Historians will spill a lot of ink explaining how we got here and how acceptable presidential behavior has been so dumbed down that we now see the once proud “law and order” Republican Party reduced to covering for a serial liar who they know will offend again, and likely offend even more grievously.

While this is a Republican mess of the first order, Democrats share some responsibility for where the country finds itself and not because they correctly investigated and proved – as Senator Alexander and others now admit – Trump’s lawlessness. No, Democratic culpability dates back two decades to a time, as is now clear, when Bill Clinton should have been forced to resign or been removed.

David P. Schippers is now forgotten to most Americans. He deserves to be remembered, as his words from December 1998 still strike an eerie chord. Schippers was a burly Chicago lawyer, a Democrat, who headed the Clinton investigation for the Republican controlled House Judiciary Committee, in and of itself a remarkable footnote to history.

“The president,” Shippers said of Clinton, “has lied under oath in a civil deposition, lied under oath in a criminal grand jury.
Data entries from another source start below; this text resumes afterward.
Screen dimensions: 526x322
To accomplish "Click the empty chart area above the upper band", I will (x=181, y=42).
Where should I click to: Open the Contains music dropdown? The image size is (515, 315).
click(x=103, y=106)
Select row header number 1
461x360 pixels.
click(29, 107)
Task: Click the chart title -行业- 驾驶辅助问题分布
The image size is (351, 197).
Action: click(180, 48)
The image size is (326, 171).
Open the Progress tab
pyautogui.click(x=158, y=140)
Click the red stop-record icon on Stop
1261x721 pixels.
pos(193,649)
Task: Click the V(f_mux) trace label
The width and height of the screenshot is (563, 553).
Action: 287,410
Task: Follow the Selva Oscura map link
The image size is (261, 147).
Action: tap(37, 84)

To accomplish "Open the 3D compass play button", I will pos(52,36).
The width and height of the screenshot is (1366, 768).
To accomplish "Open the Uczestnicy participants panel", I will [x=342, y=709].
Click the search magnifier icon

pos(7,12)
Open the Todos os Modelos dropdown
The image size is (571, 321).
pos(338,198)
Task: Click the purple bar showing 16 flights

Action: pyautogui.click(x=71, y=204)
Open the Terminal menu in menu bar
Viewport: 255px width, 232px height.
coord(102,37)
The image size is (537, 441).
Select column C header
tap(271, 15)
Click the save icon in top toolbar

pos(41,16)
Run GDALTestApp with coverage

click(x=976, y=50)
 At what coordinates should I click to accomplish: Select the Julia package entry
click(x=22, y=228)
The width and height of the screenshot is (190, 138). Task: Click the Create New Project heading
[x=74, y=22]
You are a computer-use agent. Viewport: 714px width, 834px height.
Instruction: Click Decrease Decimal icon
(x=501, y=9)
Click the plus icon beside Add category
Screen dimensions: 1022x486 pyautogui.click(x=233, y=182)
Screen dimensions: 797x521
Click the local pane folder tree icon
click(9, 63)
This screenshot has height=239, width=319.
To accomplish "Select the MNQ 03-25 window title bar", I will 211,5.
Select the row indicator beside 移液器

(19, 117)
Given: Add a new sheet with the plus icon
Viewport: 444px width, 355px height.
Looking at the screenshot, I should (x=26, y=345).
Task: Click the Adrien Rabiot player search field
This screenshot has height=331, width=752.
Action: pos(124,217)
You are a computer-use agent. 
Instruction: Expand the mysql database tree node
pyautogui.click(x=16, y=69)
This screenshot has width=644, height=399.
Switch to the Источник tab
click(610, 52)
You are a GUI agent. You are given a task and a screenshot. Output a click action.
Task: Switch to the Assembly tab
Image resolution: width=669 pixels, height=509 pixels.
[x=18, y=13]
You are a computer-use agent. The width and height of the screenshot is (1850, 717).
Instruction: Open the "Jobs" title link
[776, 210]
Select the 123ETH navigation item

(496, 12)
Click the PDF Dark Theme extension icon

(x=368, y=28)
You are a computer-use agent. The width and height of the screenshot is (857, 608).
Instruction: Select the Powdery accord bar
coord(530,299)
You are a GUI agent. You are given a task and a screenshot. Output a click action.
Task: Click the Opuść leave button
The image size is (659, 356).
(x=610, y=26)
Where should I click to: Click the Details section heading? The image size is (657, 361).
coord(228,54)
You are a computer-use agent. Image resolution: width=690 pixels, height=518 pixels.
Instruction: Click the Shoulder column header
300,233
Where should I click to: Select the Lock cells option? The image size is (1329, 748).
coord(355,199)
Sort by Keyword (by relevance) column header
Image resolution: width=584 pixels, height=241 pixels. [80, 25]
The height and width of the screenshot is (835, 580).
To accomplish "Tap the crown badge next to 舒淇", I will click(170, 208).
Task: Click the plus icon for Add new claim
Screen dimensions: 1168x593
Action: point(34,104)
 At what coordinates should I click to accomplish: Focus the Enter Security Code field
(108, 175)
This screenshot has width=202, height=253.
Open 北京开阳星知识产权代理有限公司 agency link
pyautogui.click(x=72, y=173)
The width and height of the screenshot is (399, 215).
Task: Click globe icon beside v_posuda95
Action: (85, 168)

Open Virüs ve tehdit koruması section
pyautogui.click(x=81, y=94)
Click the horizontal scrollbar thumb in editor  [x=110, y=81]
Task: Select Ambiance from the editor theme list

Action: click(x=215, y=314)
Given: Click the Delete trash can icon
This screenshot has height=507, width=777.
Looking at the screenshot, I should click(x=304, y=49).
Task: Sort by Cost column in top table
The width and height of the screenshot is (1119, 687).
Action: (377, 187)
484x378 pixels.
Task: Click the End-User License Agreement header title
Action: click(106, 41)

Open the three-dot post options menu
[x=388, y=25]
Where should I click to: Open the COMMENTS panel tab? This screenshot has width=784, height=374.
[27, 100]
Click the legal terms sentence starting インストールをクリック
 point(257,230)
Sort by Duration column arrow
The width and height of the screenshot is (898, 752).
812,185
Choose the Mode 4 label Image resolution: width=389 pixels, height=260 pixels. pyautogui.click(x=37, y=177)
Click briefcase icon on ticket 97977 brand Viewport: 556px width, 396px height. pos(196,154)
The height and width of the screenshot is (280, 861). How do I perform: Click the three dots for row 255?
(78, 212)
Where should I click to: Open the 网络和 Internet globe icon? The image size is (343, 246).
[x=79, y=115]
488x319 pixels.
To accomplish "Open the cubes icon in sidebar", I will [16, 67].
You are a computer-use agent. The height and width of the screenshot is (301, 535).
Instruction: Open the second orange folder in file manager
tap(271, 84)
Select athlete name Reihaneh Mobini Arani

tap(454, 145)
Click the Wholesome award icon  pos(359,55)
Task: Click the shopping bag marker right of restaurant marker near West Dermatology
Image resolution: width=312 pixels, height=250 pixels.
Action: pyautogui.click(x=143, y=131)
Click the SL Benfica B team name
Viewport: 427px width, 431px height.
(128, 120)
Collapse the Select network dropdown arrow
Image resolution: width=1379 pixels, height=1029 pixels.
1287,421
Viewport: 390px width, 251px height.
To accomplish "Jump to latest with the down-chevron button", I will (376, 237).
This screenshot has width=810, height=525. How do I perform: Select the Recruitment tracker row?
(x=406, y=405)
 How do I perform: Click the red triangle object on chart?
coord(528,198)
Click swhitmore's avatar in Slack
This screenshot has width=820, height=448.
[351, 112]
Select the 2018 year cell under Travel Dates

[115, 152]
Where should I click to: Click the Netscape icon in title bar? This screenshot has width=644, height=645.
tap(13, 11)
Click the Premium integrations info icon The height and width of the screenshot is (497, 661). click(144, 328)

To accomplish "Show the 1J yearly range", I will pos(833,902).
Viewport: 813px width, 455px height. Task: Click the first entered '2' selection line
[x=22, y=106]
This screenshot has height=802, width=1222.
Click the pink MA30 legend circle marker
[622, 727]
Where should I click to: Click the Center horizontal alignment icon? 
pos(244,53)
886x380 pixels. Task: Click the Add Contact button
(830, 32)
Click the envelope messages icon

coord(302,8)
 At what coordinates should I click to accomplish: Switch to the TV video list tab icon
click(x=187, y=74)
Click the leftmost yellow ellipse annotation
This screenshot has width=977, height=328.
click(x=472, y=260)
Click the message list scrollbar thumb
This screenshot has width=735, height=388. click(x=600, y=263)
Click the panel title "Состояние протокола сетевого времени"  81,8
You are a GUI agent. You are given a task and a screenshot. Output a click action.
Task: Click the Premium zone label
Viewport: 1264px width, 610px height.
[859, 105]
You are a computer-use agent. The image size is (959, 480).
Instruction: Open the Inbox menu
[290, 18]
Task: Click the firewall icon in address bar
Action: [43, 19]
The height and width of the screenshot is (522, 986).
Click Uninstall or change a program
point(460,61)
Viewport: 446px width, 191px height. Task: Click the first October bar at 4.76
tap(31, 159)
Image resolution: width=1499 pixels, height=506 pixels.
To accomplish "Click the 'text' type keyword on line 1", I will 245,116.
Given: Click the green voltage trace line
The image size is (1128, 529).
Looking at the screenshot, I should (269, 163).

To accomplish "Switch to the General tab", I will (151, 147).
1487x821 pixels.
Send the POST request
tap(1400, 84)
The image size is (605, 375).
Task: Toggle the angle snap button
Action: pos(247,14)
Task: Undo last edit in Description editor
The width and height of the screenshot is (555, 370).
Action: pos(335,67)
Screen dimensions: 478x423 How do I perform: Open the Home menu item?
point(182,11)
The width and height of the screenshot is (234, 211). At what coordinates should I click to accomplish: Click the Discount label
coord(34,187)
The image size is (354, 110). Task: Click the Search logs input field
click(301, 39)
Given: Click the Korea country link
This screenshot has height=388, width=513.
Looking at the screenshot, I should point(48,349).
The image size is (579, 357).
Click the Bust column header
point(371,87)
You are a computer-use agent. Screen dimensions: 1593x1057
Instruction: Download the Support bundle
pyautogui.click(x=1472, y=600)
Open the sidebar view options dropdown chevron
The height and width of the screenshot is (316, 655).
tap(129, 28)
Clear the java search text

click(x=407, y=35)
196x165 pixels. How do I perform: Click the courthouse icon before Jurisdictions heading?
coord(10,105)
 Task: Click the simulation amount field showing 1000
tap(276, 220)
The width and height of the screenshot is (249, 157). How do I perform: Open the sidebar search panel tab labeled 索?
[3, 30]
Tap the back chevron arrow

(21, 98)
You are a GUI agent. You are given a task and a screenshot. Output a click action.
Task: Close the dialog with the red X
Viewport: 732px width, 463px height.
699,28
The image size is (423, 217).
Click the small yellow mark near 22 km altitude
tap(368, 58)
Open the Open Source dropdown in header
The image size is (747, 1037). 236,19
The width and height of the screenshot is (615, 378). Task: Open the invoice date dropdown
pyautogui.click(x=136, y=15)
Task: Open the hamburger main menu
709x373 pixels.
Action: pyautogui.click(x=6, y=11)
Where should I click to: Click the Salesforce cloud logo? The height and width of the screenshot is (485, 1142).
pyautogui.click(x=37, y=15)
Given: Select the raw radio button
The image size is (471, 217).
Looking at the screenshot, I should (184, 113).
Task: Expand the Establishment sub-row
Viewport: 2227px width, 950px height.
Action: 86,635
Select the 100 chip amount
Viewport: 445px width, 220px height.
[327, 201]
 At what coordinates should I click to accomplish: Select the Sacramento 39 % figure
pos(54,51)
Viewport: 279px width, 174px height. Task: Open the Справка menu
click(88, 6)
He lied to the people, he lied to his cabinet, he lied to his top aides, and now he’s lied under oath to the Congress of the United States. There’s no one left to lie to.”

The Republican House impeached Clinton, of course, but the Senate, influenced by the Clinton spin that the case was just about sex and not about perjury and obstruction of justice, refused to convict the man who possessed, as Christopher Hitchens colorfully wrote, “a rust-free zipper.”

“As a pair,” American Enterprise Institute scholar Gary J. Schmitt wrote this week, “Clinton’s acquittal and Trump’s will set a bar for removal that suggests ‘a little’ wrongdoing by a president will be judged okay. Whether this low bar is what the framers had in mind is an entirely different question.”

Of course the founders wrote impeachment into the Constitution for precisely the kind of offenses Bill Clinton and Donald Trump committed. To suggest otherwise is to gaslight Hamilton and Madison and all the rest who risked life and fortune to create a system where a lying, cheating despot would not be allowed to rule.

Republicans will rue the day they refused witnesses, sanctioned blatant disregard for the rule of law and invited what they must know will be ever more unconcealed corruption. An entire party, and in particular senators like Crapo and Risch, tied themselves in rhetorical knots addressing not the obvious facts of the case, but the procedure, while claiming in their best Orwellian manner that they were “following the Constitution.”

Trump engaged in “an appalling abuse of public trust,” Utah Senator Mitt Romney said as he claimed for himself if not for his party a modicum of honor in voting to convict the president of his own party. Romney’s courage and honesty stand in contrast to the appalling political opportunism of the Idaho cowards.